begin SUPPLIED ENTRIES
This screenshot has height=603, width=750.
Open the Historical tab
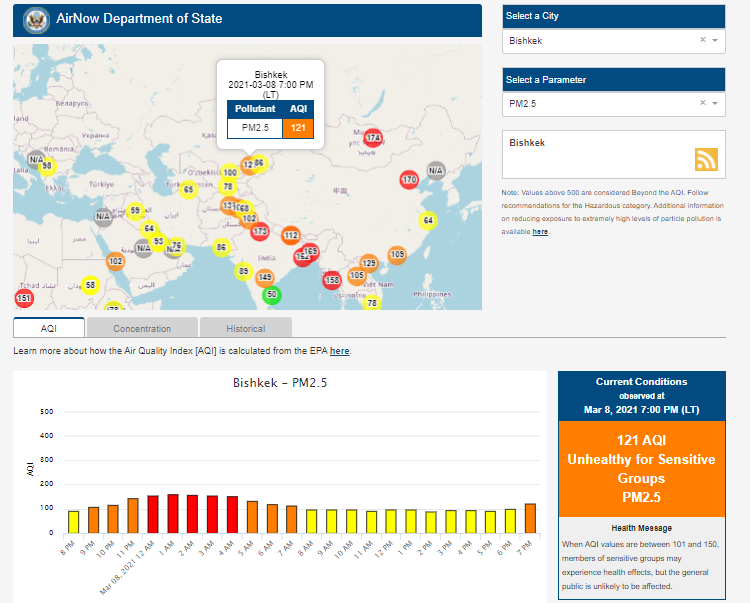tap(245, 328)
end SUPPLIED ENTRIES
begin SUPPLIED ENTRIES
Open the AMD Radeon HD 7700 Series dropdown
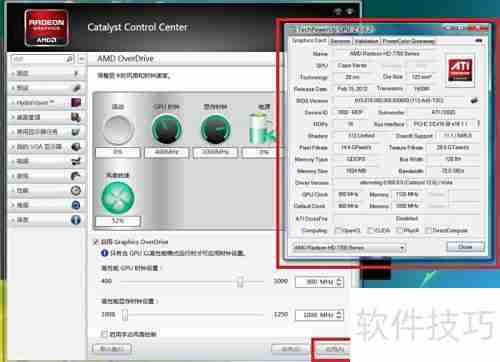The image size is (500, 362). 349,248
end SUPPLIED ENTRIES
begin SUPPLIED ENTRIES
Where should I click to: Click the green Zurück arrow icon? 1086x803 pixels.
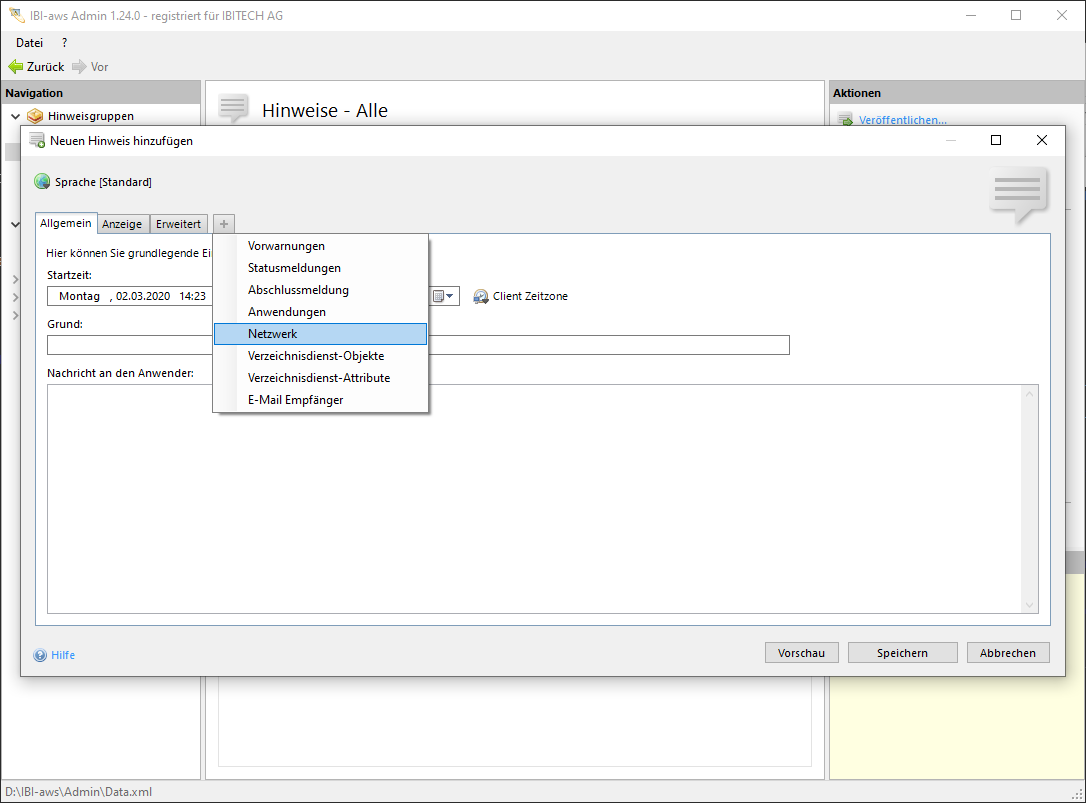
end SUPPLIED ENTRIES
Can you write out everything in the listing from the line containing "This screenshot has height=603, width=750." down to the line containing "tap(245, 328)", leaving the pictures out?

This screenshot has height=603, width=750.
Open the Historical tab
tap(245, 328)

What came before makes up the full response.